# Apart from Women what's expensive and worth bringing from the UK eg PAINT



## PETERFC (Apr 3, 2009)

Hi All

I hope the title got your attention. Sorry girls.

I have just read on another Forum that someone went for Paint and it cost 10/15euro per litre. 

My question is: What is expensive and worth buying in the UK and bringing with me? 

Peterfc 666?


----------



## silvers (Sep 22, 2008)

Anything electrical or multimedia. Computers etc.
If you are buying beds here they are a different size, be aware of this for bedding etc. Bedding and soft furnishings are also expensive. Pillows are Krap, bring loads as the humidity will destroy them at a rate you won't believe.


----------



## John999 (Jul 6, 2009)

Hi Peter
My suggestion is: Bring a sxxxt load of money


----------



## Bebopalula (Mar 11, 2010)

If you like reading (feminist critiques perhaps?) I would suggest bringing lots of books. Amazon is good, but delivery can be quite pricey and book shops/exchanges tend to have limited stock. I really miss books and newspapers, not the same reading online.

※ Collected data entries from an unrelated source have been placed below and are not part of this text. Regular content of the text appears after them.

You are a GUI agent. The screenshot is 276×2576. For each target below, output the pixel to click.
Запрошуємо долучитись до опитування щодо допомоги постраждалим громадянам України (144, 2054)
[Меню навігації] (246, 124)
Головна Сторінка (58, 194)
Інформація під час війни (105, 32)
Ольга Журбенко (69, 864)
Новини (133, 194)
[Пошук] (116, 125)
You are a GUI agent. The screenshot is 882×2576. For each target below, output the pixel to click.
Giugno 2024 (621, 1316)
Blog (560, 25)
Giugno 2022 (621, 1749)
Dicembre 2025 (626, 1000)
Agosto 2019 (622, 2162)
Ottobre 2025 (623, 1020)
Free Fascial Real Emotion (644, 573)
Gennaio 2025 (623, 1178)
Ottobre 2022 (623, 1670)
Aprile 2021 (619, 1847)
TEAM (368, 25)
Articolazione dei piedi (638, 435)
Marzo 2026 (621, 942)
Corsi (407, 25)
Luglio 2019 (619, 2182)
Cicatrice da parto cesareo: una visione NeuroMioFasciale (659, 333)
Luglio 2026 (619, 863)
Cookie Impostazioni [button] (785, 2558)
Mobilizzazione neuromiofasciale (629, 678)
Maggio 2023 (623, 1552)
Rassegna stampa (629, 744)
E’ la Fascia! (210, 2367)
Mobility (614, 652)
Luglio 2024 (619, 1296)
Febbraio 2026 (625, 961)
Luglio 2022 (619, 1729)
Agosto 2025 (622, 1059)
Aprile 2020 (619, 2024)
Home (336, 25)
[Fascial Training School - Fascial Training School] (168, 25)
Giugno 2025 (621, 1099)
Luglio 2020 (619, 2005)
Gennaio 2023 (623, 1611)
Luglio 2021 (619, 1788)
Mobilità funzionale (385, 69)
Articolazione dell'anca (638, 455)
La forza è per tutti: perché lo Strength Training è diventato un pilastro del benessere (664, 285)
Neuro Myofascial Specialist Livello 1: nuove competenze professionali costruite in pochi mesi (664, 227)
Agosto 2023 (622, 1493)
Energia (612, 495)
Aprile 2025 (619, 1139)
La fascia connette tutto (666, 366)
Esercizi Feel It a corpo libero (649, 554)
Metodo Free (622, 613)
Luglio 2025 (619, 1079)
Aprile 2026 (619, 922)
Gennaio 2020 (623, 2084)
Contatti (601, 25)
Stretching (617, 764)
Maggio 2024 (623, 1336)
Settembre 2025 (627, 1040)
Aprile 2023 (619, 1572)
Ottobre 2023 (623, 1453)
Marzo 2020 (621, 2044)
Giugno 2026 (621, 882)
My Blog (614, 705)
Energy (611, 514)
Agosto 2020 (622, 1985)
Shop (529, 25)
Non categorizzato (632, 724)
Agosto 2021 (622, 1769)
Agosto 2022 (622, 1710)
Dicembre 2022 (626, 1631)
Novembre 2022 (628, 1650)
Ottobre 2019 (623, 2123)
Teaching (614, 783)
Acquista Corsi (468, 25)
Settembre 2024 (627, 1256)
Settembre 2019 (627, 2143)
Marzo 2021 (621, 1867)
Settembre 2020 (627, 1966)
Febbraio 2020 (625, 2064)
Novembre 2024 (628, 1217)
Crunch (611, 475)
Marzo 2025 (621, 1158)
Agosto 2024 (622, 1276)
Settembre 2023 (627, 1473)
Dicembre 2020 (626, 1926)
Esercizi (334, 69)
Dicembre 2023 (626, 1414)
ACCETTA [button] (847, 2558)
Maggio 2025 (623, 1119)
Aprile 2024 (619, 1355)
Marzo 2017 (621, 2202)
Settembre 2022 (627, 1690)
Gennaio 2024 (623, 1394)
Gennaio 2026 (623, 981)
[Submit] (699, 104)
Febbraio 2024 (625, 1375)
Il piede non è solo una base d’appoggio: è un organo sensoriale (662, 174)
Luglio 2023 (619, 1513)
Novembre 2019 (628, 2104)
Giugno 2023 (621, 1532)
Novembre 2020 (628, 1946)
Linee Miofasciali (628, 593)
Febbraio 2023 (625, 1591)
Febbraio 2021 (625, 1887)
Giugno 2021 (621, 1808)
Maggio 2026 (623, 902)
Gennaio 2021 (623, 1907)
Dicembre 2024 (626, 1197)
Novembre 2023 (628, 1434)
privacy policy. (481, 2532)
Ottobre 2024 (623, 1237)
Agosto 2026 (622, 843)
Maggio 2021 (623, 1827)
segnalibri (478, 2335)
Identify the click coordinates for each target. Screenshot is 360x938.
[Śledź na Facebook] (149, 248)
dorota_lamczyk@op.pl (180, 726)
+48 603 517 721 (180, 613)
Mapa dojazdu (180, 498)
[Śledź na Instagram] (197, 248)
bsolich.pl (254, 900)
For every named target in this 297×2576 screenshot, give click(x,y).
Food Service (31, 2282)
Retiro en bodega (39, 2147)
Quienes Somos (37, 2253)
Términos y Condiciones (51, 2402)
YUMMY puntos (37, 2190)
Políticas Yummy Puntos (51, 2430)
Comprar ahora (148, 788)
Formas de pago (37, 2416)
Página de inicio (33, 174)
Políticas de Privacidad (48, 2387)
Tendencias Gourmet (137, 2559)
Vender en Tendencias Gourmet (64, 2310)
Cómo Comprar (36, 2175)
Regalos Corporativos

If you are into posh aftershave and smellies I would bring them too (and sun protection lotion, that is an awful price) Garden tools are much more expensive here as well (or they are in my neck of the woods, perhaps different elsewhere)


----------



## siobhanwf (Mar 20, 2009)

Bebopalula said:


> If you like reading (feminist critiques perhaps?) I would suggest bringing lots of books. Amazon is good, but delivery can be quite pricey and book shops/exchanges tend to have limited stock. I really miss books and newspapers, not the same reading online.
> 
> If you are into posh aftershave and smellies I would bring them too (and sun protection lotion, that is an awful price) Garden tools are much more expensive here as well (or they are in my neck of the woods, perhaps different elsewhere)



With regards to books.....there is a book exchange at *Unionjacs* in Tornada 
And the *International Ladies Club* have a thriving 2nd hand book section. 3 books for 2 euros and they keep channging. The money raised goes to local charities


----------



## John999 (Jul 6, 2009)

siobhanwf said:


> With regards to books.....there is a book exchange at *Unionjacs* in Tornada
> And the *International Ladies Club* have a thriving 2nd hand book section. 3 books for 2 euros and they keep channging. The money raised goes to local charities


It "hurts" to say that, but regarding my friends, at unionjacs they "trust" you and let you bring home as many books you want, without any exchange, and they trust you to bring them back when you finish reading, and if you can, they will put on any books you don`t want anymore. 
Hope my friends haven`t lied to me
Believe the international ladies do the same
What charities?


----------



## Bebopalula (Mar 11, 2010)

siobhanwf said:


> With regards to books.....there is a book exchange at *Unionjacs* in Tornada
> And the *International Ladies Club* have a thriving 2nd hand book section. 3 books for 2 euros and they keep channging. The money raised goes to local charities


Thanks Siobhan, Too far for me unfortunately, plenty of similar places on the Algarve, but out here I am stuck with reading the back of the cornflake packet!


----------